Task brief: Transcribe exactly the span of lines that begins the records and ends with the line holding "Image resolution: width=600", both boundary lines included.

Data excerpts:
+ + +
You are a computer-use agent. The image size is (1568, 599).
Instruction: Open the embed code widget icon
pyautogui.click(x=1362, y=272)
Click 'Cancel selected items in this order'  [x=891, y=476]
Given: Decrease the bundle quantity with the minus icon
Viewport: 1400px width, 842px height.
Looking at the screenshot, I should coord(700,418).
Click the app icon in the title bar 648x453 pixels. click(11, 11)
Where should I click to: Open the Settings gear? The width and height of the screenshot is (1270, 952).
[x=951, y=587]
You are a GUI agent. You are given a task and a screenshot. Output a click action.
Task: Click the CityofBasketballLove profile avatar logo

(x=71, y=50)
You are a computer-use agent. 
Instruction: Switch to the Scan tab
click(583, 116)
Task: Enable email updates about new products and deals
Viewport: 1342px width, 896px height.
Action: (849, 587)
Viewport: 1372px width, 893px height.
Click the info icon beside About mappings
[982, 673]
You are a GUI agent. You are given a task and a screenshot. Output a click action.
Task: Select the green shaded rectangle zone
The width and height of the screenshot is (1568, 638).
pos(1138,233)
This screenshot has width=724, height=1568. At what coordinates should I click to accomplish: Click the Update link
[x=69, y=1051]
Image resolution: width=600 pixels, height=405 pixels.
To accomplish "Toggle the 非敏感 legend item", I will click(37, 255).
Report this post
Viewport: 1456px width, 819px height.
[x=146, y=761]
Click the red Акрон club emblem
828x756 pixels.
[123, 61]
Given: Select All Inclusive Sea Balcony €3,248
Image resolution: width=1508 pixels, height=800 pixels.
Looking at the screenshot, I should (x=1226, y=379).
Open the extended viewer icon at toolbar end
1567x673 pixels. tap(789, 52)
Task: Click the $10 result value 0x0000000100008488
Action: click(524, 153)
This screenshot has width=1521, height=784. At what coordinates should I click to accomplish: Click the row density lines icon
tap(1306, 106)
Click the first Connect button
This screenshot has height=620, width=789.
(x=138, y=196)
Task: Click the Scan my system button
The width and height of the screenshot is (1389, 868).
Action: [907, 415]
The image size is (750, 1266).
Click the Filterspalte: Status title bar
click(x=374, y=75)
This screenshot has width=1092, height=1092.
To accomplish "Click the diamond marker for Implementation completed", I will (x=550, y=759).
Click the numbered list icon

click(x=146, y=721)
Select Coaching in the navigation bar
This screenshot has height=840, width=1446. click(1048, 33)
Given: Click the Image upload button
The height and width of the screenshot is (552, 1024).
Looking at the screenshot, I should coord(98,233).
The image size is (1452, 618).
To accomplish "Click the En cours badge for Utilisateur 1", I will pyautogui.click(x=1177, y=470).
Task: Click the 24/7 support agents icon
+ + +
Response:
You are a computer-use agent. The image size is (1568, 599).
Instruction: Open the embed code widget icon
pyautogui.click(x=1362, y=272)
Click 'Cancel selected items in this order'  [x=891, y=476]
Given: Decrease the bundle quantity with the minus icon
Viewport: 1400px width, 842px height.
Looking at the screenshot, I should coord(700,418).
Click the app icon in the title bar 648x453 pixels. click(11, 11)
Where should I click to: Open the Settings gear? The width and height of the screenshot is (1270, 952).
[x=951, y=587]
You are a GUI agent. You are given a task and a screenshot. Output a click action.
Task: Click the CityofBasketballLove profile avatar logo

(x=71, y=50)
You are a computer-use agent. 
Instruction: Switch to the Scan tab
click(583, 116)
Task: Enable email updates about new products and deals
Viewport: 1342px width, 896px height.
Action: (849, 587)
Viewport: 1372px width, 893px height.
Click the info icon beside About mappings
[982, 673]
You are a GUI agent. You are given a task and a screenshot. Output a click action.
Task: Select the green shaded rectangle zone
The width and height of the screenshot is (1568, 638).
pos(1138,233)
This screenshot has width=724, height=1568. At what coordinates should I click to accomplish: Click the Update link
[x=69, y=1051]
Image resolution: width=600 pixels, height=405 pixels.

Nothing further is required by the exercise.